### Selected passage
+++
No one reads books anymore (5, Interesting)

Amsterdam Vallon (639622) | more than 10 years ago | (#7788201)

I read a Stephen King interview where he said that people just aren't into books anymore. And it's basically true.

DVDs and CDs and TVs and LCDs have replaced the printed word. Many househoulds don't even have ONE BOOK on display. Kids are going to start growing up without ever having read a book at home or had their parents read to them.

It's truly a sad state of affairs here in America.

Re:No one reads books anymore (1)

DAldredge (2353) | more than 10 years ago | (#7788241)

True!

(Looks over at the large stack of books awaiting shippment from sales on ebay.)

Re:No one reads books anymore (0)

Anonymous Coward | more than 10 years ago | (#7788335)

Kids are going to start growing up without ever having read a book at home or had their parents read to them. It's truly a sad state of affairs here in America.
+++
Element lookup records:

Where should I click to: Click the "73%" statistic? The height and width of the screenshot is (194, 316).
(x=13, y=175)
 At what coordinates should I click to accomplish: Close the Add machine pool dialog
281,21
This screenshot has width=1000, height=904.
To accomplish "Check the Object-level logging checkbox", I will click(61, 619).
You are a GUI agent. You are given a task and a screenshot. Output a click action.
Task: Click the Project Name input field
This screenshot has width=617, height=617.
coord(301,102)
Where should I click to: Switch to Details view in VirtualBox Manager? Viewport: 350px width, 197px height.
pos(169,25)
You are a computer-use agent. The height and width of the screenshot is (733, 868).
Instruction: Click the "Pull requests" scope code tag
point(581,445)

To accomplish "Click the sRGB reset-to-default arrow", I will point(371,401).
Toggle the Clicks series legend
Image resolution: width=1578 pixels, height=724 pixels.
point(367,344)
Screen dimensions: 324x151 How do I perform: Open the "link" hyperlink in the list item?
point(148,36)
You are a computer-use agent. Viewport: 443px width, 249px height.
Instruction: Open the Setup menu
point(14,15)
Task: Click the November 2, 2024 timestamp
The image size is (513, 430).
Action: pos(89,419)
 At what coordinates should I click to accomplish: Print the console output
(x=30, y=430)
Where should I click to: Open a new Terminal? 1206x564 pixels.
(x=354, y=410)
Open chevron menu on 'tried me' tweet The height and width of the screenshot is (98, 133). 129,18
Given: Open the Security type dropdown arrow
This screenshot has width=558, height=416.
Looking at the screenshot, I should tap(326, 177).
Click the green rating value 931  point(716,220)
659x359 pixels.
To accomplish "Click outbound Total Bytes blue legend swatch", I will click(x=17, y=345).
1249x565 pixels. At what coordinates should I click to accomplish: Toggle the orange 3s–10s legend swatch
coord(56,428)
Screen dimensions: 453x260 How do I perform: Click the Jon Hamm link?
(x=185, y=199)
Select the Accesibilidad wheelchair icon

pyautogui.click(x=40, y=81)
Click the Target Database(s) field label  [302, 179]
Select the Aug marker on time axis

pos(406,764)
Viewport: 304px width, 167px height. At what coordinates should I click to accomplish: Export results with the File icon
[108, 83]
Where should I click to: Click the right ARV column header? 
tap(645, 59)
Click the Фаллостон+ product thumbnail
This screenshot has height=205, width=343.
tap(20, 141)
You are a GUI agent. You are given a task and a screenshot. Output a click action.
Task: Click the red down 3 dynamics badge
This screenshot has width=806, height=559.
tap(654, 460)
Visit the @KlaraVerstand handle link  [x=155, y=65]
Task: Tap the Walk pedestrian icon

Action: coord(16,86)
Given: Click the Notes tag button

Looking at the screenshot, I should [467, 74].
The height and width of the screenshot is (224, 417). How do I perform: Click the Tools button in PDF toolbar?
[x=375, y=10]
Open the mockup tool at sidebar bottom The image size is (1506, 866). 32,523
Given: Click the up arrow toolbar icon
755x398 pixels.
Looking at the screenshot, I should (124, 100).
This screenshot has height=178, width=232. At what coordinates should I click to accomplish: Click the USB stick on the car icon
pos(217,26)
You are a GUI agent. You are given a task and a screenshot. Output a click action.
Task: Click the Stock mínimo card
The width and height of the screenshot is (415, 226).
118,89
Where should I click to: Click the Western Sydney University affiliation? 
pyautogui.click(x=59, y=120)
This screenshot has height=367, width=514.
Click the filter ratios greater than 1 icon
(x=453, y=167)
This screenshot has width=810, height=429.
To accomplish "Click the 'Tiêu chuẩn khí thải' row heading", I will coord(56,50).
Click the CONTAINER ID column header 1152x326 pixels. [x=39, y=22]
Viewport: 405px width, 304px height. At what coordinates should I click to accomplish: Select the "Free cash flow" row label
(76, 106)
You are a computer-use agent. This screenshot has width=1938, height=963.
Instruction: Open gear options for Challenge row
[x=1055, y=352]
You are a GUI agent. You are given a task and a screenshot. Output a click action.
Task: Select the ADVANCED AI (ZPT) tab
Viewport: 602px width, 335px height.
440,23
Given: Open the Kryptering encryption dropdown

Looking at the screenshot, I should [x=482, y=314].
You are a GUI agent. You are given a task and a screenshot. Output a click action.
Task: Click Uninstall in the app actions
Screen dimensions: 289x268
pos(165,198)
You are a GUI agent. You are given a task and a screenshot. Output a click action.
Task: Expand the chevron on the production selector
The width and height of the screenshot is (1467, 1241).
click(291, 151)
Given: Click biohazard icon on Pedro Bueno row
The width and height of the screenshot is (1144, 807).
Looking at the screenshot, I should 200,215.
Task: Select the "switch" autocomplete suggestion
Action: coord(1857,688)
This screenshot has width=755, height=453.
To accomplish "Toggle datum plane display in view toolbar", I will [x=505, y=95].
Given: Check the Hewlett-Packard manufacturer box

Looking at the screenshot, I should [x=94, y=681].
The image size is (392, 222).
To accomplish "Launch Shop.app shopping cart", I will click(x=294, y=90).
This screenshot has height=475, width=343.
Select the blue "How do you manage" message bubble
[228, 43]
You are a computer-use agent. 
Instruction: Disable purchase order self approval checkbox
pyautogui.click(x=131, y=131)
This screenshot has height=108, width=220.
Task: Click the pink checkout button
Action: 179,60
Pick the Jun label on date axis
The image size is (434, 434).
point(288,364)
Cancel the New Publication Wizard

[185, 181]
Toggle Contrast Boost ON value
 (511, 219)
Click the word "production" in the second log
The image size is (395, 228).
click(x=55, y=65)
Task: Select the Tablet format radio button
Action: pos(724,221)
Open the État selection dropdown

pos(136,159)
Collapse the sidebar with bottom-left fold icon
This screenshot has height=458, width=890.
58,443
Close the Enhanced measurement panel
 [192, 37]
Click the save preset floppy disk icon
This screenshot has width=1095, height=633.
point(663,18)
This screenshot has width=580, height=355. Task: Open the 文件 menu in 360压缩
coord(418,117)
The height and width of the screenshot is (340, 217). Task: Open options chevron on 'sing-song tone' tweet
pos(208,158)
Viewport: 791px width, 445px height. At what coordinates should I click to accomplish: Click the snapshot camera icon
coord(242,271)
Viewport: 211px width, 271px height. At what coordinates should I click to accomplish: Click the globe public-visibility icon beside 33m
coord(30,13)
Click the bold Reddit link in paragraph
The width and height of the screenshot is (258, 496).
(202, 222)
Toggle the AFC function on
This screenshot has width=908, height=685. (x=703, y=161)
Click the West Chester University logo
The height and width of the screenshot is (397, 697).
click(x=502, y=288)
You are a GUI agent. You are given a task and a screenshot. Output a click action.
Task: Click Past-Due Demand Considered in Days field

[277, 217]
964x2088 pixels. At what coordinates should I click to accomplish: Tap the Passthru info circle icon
+++
### Given instruction
Write out the forum thread on reading books above, everything from "Amsterdam Vallon (639622)" down to "ago | (#7788241)".

### Exercise response
Amsterdam Vallon (639622) | more than 10 years ago | (#7788201)

I read a Stephen King interview where he said that people just aren't into books anymore. And it's basically true.

DVDs and CDs and TVs and LCDs have replaced the printed word. Many househoulds don't even have ONE BOOK on display. Kids are going to start growing up without ever having read a book at home or had their parents read to them.

It's truly a sad state of affairs here in America.

Re:No one reads books anymore (1)

DAldredge (2353) | more than 10 years ago | (#7788241)